_Activities_:
1. In the passage on notices under Section 148 of the Act, identify every person or body that it mentions.
2. Carry on the passage on notices under Section 148 of the Act, beginning after its final sentence, and leave the listing out of it.

_Reading text_:
BEGIN

On the contrary, Explanation 2 which deals with the information received during search and seizure operations under Section 132 requires fulfillment of pre-requisites conditions, noted hereinbefore, in the submission of the learned counsel appearing for the Revenue.
(24) The concept of Risk Management Strategy formulated by the Board is incorporated in Clause (i) of Explanation 1, as also specified in Clause 3 of the notification dated 29.03.2022 issued by the Central Government in accordance with the provisions of Explanation 1 clause (i) to Section 148, which is not applicable in the case of information received during the course of search and seizure under Section 132.
(25) From the language employed in the Explanation 1 and Explanation 2 to Section 148 of the Act’ 1961, we reach at an opinion that the method of automated allocation, i.e. for random allocation of cases through algorithm, or by using suitable technological tools, including artificial intelligence and machine learning, in accordance with risk management strategy formulated by the Board, as referred to in Explanation 1 clause (i) to Section 148 of the Act, for issuance of notice under Section 148 in a faceless manner, as per the scheme framed vide notification dated 29.03.2022, cannot be applied to the case of Search and Seizure under Section 132, where the Jurisdictional Assessing Officer (JAO) is required to record his satisfaction on the basis of the material for affirmation of opinion in an honest and bona fide manner.

END

_Information shown_:
BEGIN

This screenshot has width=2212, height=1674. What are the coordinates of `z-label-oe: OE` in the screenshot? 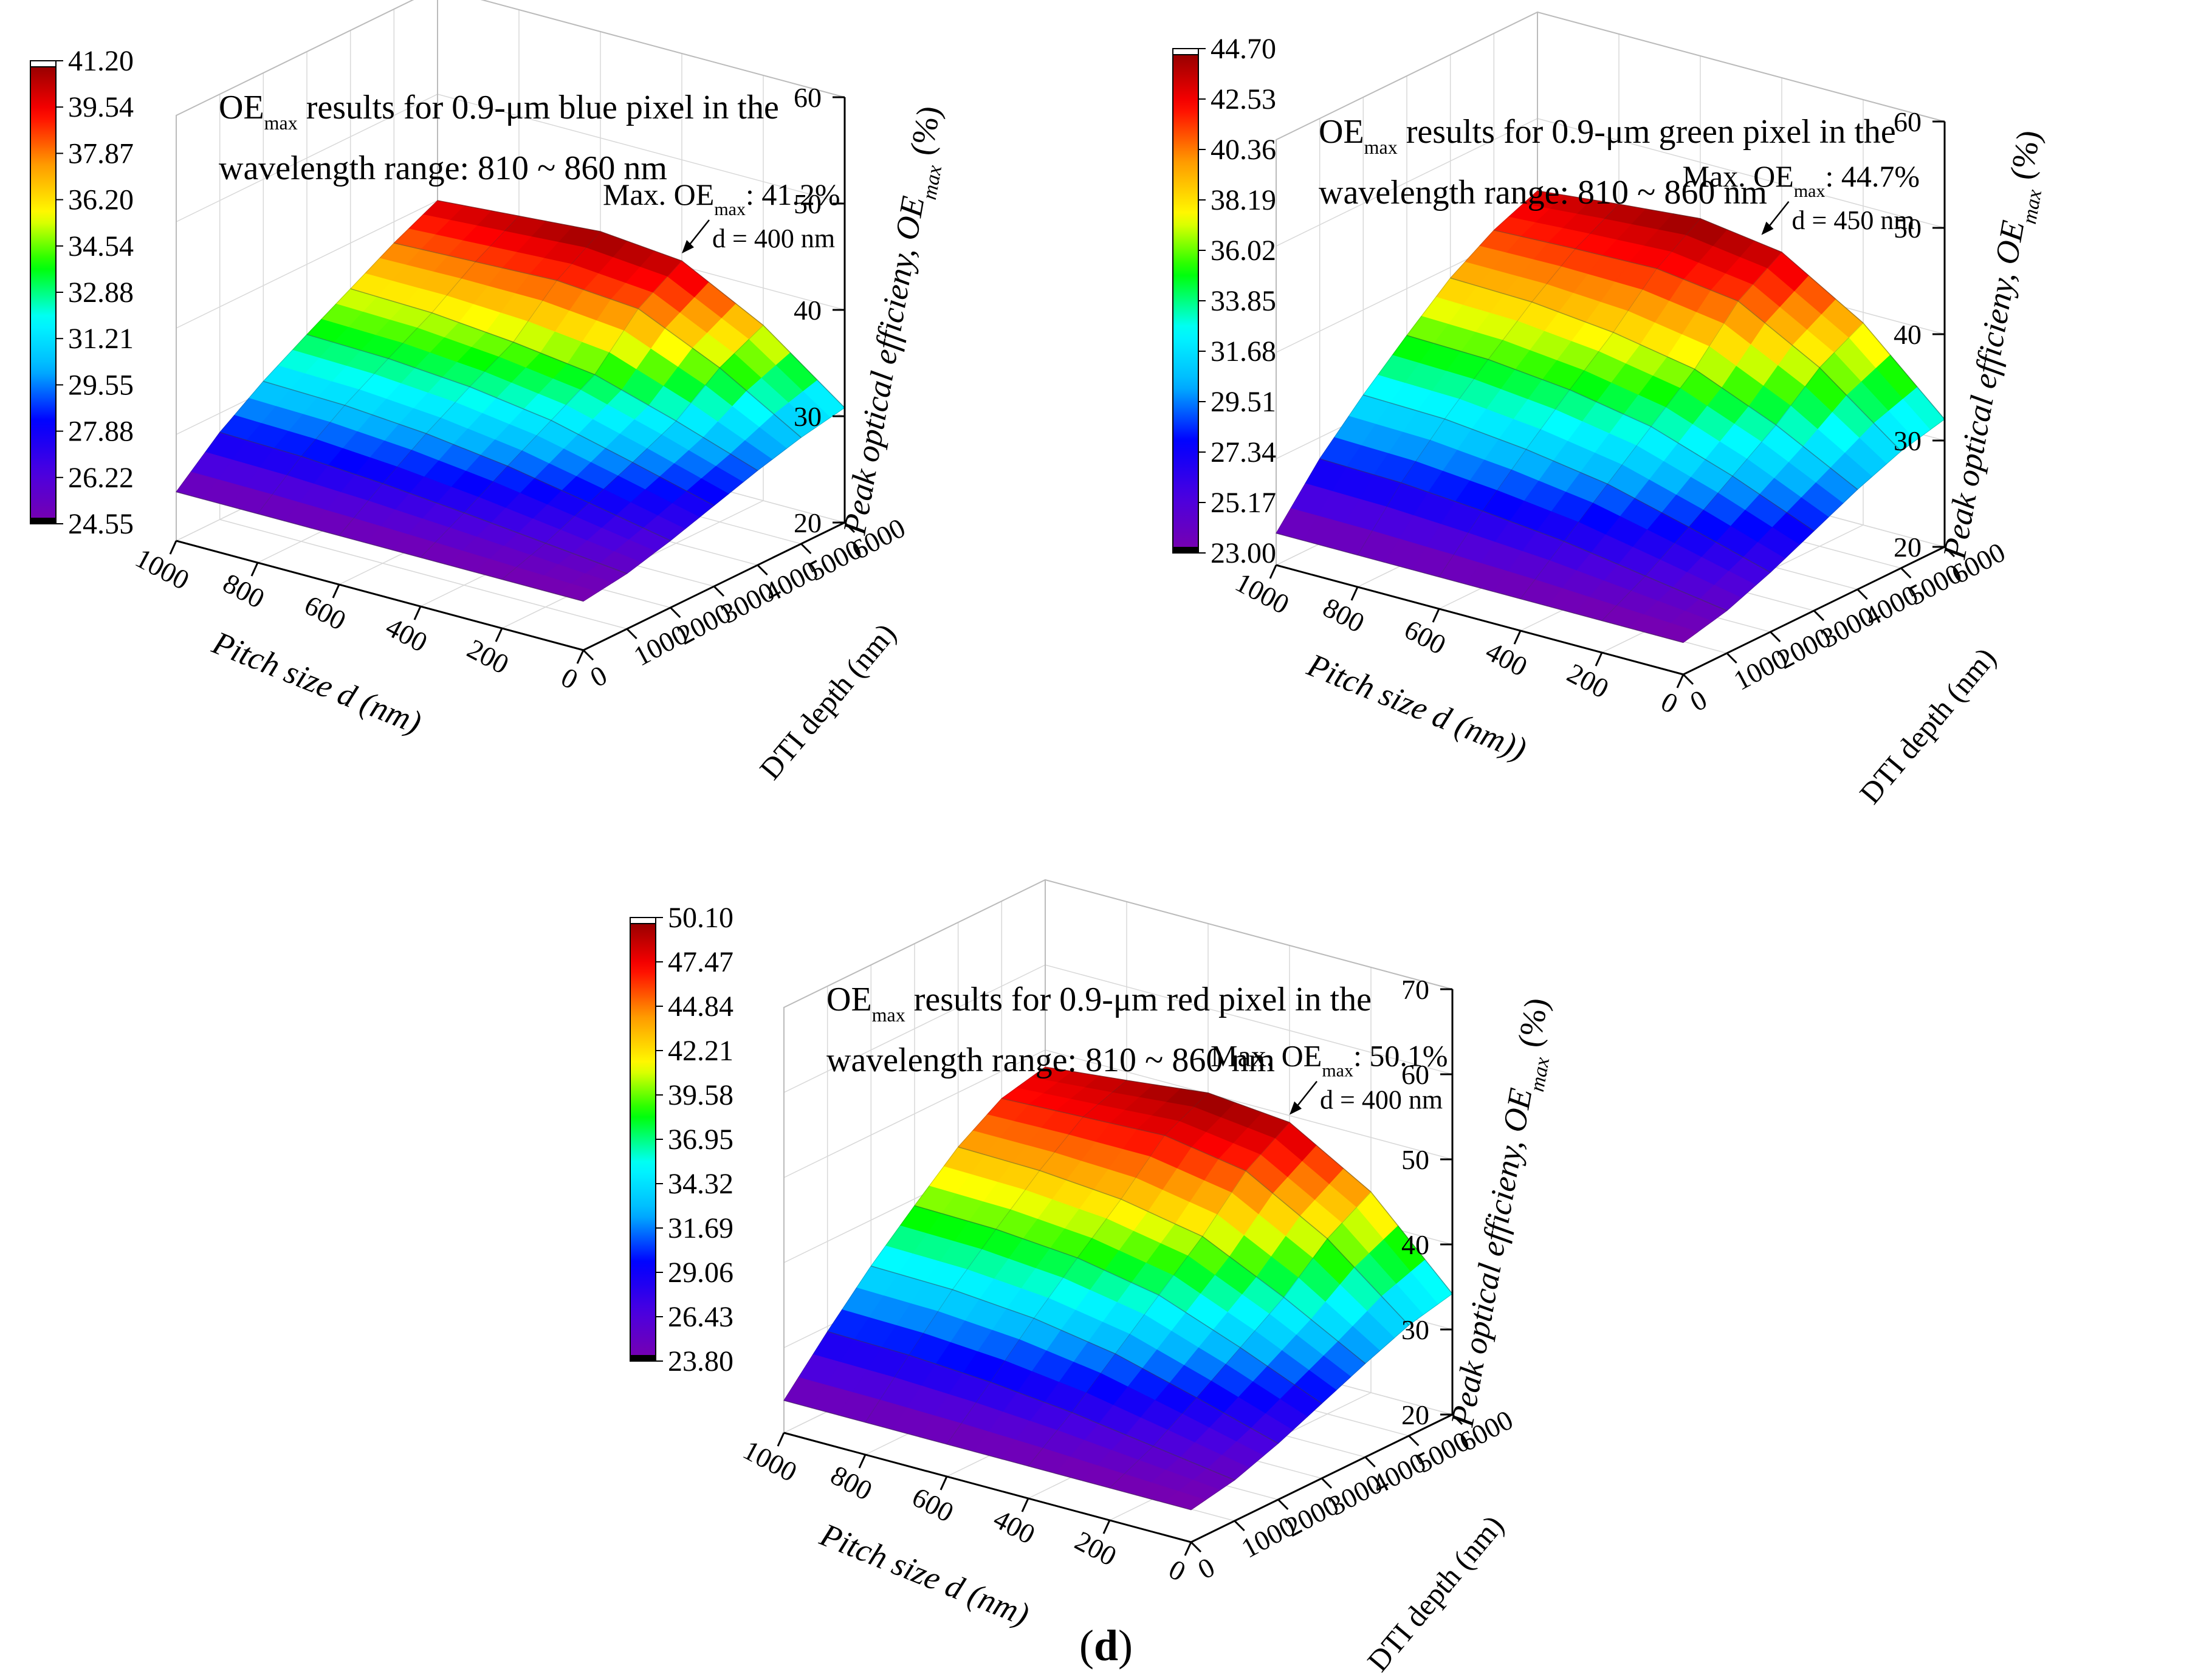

END

_Answers to the exercises_:
1.
- The learned counsel appearing for the Revenue
- The Revenue
- The Board
- The Central Government
- The Jurisdictional Assessing Officer (JAO)

2.
(26) We find substance in the submission of the learned counsel for the Revenue that recording of satisfaction by the Assessing Officer on a perusal of the information received by him as a result of search and seizure operation under Section 132 of the Income Tax Act’ 1961, requires application of human mind, inasmuch as, reasons affirmed on the part of the Satisfaction Note may also become subject matter of scrutiny by the Court in a case of challenge, where the Court in exercise of power of judicial review may examine as to whether they are actuated by mala fides or passed on extraneous or irrelevant considerations.
(27) The decision of the Division Bench of the Bombay High Court in the case of Hexaware Technologies Ltd. (supra) has been rendered in a case, which falls within the arena of Explanation 1 to Section 148 and not where Explanation 2 to Section 148 of the Income Tax Act’ 1961, would be attracted.
(28) From the above, by reading all the relevant provisions of the Income Tax Act’ 1961 as also the notification dated 29.03.2022 issued by the Central Government framing scheme for “E-Assessment of Income Escaping Assessment” under sub-sections (1) and (2) of Section 151 A of the Act’ 1961, we reach at an irresistible conclusion that the challenge to the notice under Section 148 dated 22.03.2024 for A.Y. 2021 – 2022 on the sole premise that the said notice could have been issued only through automated allocation in faceless manner and not by Jurisdictional Assessing Officer (JAO), cannot be sustained.
(29) The submission of the learned counsel for the petitioner that the Jurisdictional Assessing Officer (JAO) was not competent to issue the impugned notice under Section 148 in a case of Search and Seizure under Section 132 of the Act’ 1961, are not convincing.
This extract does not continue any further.